The visuals were okay. Nothing that screams next-gen on the PC but more than serviceable. The lighting effect were actually really good and I have to give credit to Airtight for being able to make a game where you can easily identify what you can and can’t clip through as a ghost and not have that clipping break the game either. I don’t know how accurately recreated Salem was in Murdered but it certainly conveys a sense of age and history with the environment design. It looks like an old seaside town so the visuals fit the environment.
It wasn’t particularly well optimized for PC, though. I saw my framerate run from everywhere from 200+ FPS to just over 30. Even optimized for AMD, I saw my framerate tank hard at times and it never seemed to be because of how busy the screen was (there were never many characters on-screen at the same time and very few moving when there were multiple characters on-screen). It was probably a particle or shadow effect that I couldn’t quite pin down myself but it wasn’t all the time, just every now and then.

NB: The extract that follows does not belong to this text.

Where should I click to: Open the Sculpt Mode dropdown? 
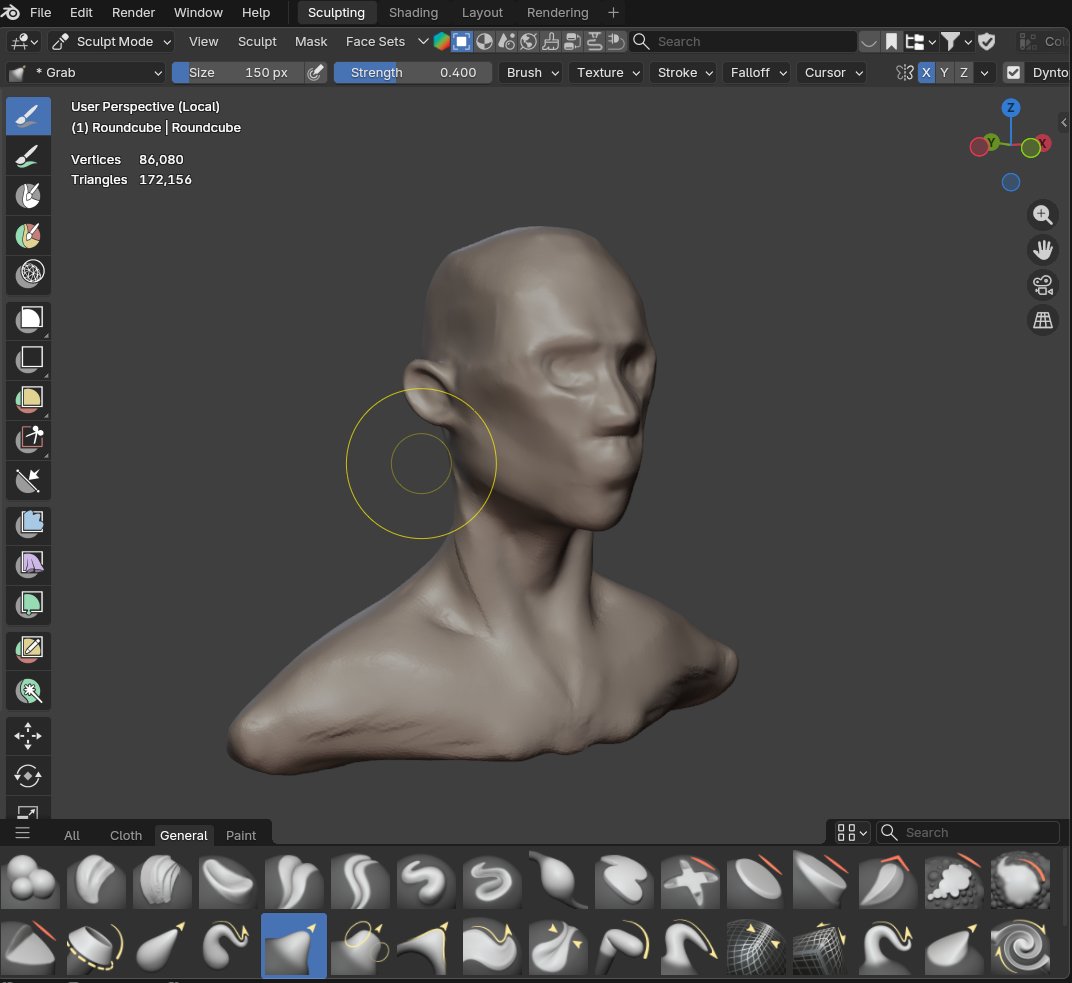(111, 42)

Speaking of the visuals, most of the game’s dialogue and memory sequences are shown in cutscenes. I guess it’s easier to play cutscenes than render in a whole bunch of new characters and objects for a couple of seconds flashback but why have a conversation with the two characters already there in a cutscene rather than run in the gameplay engine. It’s not like the cutscenes were any better. They looked like they were rendered at 720p (for the consoles, of course) which doesn’t look particularly good if you compare it to the game running at 1080. Maybe below 900 it would look comparably adequate but it just didn’t look good to me. Cutscenes are when the visuals are supposed to shine in all their pre-rendered glory. Then again, maybe I’m spoiled by the cutscenes by Square Enix’s Final Fantasy team who are still the best cutscene artists for my money.
The audio is also something that I’d describe as just okay. As long as you don’t mind read people about town, you would think that voice acting is good, not great. NPCs about town are there to make this seem like a living town where people are chatting on porches, filling up their cars at the gas station or chatting at a coffee shop for hours on end and not moving in the middle of the night when a serial killer is on a one-night murder spree. The NPCs recycle the same dozen or so models and two dozen or so lines. It’s kinda very lazy. If they had people move around, changed their lines and hired more than five voice actors for townsfolk, it would have come off a lot better.
Conclusion
I’m a fan of ghost stories (I’ve done ghost tours in multiple countries to learn about the history of the places I’ve travelled to) and I love detective stories and games. For some reason, this never really resonated with me. Maybe because Murdered never tries too hard to get into either genre. It’s heart isn’t really into the sleuthing or spookiness inherent in either genre. If Airtight had gone more niche with the game, I think it would have benefited from it. Instead with have a very generic, paint-by-the-numbers game that doesn’t do horror or puzzles or ghosts or detectives.
Your enjoyment of Murdered will largely depend on if you like ghost stories, atmospheric games and light (lighter than LA Noire) detective work. I think that there’s an 8/10 game for most people. If there were no elements of the supernatural in here, I’m not sure it would be worth a passing grade. Even though this game should tick all the boxes for me, I was never invested in the game. Even at a short feeling under seven hour playtime, it felt like a grind. That’s a very difficult trick for a short triple-A priced game.
Rating: 5.0/10
Murdered: Soul Suspect was reviewed on PC but is also available for PlayStation 4, PlayStation 3, Xbox One and Xbox 360. Your impressions of the game may differ depending on the platform played on, PC specs, and if you’re an armchair detective.